So, in the burbs and cities, keep your cats inside.

My dad grew up on a farm and they kept a few barn cats around to manage the rats & mice. If the cats got too numerous, a .22LR managed the cats easily enough. They did have a feral dog problem. The dogs would attack the pigs. They finally got sorted out with .22LR, too.
 
Feral cats and dogs are typically only a problem in rural areas where some ignorant (often well meaning) sap decides to feed them.

It starts out small, then grows with the booming population of feral cats and dogs until one day they realize they're buying food in 50 pound bags and a significant portion of their income is going towards feeding a population explosion.

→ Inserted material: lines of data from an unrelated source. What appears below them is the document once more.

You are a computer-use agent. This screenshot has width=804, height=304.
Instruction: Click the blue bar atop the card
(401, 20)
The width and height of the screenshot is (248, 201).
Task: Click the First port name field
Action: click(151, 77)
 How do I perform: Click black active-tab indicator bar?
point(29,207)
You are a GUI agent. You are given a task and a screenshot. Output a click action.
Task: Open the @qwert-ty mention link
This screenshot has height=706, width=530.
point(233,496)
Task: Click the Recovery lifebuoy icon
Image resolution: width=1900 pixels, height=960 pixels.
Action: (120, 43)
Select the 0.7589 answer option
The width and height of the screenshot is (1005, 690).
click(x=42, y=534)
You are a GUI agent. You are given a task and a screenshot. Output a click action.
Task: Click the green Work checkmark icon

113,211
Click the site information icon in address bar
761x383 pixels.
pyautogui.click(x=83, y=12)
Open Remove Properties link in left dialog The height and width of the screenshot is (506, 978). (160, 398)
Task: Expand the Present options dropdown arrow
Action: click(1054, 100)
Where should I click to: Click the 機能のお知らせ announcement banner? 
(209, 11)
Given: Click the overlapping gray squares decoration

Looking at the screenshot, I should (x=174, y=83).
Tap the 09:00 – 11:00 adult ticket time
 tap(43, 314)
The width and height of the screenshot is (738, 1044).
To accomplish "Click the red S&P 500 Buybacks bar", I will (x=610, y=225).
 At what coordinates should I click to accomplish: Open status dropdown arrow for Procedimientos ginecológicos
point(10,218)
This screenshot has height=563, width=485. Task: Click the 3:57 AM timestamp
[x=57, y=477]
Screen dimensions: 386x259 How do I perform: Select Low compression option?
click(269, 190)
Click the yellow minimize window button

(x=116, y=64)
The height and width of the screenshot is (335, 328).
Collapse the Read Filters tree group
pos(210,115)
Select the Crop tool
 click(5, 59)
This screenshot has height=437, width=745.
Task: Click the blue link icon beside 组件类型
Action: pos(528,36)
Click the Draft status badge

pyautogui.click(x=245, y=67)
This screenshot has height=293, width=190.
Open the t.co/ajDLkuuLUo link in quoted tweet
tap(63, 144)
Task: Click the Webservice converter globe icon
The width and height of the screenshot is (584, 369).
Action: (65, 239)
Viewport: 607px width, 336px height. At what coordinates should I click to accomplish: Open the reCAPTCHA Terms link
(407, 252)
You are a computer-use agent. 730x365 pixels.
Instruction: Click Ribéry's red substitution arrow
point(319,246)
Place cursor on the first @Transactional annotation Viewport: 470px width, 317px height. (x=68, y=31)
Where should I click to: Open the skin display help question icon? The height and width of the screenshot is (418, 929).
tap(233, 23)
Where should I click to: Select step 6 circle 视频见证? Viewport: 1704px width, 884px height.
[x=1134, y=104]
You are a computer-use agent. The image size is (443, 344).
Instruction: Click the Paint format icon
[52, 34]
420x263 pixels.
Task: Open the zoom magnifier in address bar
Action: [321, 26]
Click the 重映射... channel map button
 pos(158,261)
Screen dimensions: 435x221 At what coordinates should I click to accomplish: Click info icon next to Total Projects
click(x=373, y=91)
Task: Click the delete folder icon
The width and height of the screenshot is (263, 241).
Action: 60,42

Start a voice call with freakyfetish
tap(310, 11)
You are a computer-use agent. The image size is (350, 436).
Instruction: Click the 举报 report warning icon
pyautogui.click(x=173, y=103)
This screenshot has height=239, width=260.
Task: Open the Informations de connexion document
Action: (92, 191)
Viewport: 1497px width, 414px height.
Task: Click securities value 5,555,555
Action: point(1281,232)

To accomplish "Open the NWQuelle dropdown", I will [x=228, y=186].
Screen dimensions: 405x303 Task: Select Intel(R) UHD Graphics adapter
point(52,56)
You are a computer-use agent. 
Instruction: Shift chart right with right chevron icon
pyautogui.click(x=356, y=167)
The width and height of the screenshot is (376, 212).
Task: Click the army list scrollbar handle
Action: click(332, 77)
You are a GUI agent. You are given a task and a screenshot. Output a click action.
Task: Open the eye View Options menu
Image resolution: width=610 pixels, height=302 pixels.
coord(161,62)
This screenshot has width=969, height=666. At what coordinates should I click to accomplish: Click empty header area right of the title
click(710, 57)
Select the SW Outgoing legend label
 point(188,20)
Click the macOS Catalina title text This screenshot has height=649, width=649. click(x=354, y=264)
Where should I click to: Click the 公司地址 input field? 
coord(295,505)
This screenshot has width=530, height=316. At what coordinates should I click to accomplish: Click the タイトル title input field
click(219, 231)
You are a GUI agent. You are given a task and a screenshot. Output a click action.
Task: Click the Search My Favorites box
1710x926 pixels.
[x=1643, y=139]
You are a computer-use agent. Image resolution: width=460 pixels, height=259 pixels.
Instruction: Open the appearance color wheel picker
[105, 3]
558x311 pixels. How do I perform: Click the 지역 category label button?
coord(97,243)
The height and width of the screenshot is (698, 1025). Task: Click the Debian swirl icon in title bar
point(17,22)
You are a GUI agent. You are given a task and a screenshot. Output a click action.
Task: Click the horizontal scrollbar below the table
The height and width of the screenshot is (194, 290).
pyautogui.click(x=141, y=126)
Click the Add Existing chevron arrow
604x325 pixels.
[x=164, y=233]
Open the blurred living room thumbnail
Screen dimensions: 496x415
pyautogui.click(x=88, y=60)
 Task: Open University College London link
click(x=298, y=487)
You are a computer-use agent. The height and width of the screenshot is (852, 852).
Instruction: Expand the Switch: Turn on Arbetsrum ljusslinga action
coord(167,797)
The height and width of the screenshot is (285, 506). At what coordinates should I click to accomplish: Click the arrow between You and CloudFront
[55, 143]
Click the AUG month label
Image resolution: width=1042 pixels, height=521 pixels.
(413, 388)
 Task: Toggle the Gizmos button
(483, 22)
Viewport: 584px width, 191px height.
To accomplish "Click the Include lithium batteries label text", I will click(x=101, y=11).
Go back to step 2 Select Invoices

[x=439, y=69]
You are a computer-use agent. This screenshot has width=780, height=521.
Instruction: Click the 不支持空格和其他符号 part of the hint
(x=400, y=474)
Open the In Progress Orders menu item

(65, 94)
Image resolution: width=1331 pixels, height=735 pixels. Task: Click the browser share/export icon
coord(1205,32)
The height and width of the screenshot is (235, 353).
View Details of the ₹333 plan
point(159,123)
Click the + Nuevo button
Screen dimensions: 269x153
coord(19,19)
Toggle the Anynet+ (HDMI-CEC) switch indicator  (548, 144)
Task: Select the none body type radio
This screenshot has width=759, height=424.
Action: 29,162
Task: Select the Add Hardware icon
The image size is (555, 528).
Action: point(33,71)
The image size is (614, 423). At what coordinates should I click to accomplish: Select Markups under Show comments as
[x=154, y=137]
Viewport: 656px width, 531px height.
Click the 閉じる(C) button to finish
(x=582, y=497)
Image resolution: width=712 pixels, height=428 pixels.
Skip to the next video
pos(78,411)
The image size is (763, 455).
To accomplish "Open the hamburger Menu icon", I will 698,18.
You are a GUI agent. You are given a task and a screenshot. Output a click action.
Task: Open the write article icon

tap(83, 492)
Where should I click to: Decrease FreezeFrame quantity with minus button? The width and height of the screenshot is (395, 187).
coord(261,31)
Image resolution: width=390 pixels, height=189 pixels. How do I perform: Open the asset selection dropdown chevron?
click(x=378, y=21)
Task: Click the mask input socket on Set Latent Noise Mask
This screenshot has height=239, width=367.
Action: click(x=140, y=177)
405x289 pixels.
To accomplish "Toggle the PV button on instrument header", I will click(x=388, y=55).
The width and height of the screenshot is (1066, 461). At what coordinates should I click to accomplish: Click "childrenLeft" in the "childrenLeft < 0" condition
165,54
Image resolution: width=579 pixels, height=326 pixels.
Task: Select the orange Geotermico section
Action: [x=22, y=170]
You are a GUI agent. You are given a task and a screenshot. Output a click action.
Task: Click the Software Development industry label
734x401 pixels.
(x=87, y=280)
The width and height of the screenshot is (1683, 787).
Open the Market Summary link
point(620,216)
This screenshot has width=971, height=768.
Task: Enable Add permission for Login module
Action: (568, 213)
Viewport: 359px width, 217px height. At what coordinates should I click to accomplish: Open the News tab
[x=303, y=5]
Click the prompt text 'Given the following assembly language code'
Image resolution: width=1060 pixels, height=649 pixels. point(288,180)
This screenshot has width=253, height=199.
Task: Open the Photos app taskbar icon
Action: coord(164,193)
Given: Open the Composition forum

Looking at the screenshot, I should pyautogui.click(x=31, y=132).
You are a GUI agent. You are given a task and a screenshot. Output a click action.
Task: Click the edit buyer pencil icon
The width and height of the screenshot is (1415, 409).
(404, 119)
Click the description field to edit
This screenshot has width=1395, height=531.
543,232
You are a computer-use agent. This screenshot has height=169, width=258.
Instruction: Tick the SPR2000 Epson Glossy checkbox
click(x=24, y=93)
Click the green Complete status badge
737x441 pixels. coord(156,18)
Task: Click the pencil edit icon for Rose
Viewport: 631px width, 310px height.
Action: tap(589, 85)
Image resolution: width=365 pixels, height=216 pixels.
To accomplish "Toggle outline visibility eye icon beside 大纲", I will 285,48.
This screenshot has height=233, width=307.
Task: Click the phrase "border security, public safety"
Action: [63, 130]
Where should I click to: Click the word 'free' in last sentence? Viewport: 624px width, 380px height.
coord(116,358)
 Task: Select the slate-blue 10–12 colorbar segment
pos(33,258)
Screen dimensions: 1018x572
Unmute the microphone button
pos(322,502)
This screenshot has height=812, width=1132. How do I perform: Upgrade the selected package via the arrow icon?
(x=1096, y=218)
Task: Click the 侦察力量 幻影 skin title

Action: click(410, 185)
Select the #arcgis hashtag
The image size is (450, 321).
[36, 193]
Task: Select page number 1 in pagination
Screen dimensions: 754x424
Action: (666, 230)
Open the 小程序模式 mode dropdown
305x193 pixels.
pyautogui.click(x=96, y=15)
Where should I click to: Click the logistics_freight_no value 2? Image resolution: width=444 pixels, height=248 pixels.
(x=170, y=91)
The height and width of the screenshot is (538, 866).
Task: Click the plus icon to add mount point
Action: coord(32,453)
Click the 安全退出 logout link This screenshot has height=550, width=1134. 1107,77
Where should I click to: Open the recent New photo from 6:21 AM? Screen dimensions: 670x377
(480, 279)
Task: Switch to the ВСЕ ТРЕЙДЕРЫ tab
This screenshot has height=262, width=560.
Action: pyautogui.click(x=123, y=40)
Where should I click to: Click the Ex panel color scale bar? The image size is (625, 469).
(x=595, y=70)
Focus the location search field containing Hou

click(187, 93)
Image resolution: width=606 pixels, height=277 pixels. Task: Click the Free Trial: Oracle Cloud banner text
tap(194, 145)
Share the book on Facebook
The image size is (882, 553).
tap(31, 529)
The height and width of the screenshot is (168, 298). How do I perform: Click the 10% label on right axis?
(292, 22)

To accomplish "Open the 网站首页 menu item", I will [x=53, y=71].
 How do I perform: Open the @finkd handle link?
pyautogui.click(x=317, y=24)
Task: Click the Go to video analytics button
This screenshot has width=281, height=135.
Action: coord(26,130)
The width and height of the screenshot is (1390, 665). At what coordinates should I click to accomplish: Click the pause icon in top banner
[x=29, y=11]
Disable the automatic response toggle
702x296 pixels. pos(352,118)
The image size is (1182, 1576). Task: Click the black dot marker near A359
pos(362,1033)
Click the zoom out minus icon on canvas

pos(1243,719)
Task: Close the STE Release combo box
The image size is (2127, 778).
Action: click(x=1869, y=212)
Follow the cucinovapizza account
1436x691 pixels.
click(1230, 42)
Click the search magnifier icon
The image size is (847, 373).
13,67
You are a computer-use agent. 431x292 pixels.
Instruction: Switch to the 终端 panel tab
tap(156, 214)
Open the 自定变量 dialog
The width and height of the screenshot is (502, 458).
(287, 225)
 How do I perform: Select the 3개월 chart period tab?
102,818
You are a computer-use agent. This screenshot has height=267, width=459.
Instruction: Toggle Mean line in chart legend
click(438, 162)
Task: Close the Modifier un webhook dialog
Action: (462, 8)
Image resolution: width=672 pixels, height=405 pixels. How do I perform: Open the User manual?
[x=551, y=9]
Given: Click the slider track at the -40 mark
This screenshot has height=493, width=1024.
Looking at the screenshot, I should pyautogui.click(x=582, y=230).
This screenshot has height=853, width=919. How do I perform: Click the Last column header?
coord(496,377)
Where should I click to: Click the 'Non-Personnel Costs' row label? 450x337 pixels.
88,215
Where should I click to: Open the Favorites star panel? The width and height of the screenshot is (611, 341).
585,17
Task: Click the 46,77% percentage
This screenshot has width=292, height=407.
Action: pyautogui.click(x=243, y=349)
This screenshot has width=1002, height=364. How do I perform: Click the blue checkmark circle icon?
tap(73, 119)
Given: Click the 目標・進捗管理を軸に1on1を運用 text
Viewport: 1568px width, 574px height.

Some people think that's "cute".

It's not.

Feral cats and dogs in rural areas are otherwise not much more than an occasional problem.
 
Feral cats and dogs in rural areas are otherwise not much more than an occasional problem.
Yep. That's almost the same thing I said (post #6) three pages ago. Around here, "problem" feral cats get treated with our 17HMR or the neighbor's 22LR. If all the feral cats (1 or 2 of them) are doing is keeping the "native" vole and gopher populations in check though, we leave them alone. Besides, the coyotes and the county road usually keep the feral cat population "in check" anyway.;)
I don't think there are many, if any feral dogs around here though. I'm guessing the farm and ranch dogs that most people around here have would make short work of feral dogs if there were any.
 
If your going to "Adopt" Feral Cat's because you like them or want them around to keep rodent's in check you have a duty to spay/neuter them. If you don't you will soon have a real problem on your hands and your neighbors will start to dislike you intensely. We don't have neighbors, but we neutered all our's anyway.
 
If your going to "Adopt" Feral Cat's because you like them or want them around to keep rodent's in check you have a duty to spay/neuter them. If you don't you will soon have a real problem on your hands and your neighbors will start to dislike you intensely.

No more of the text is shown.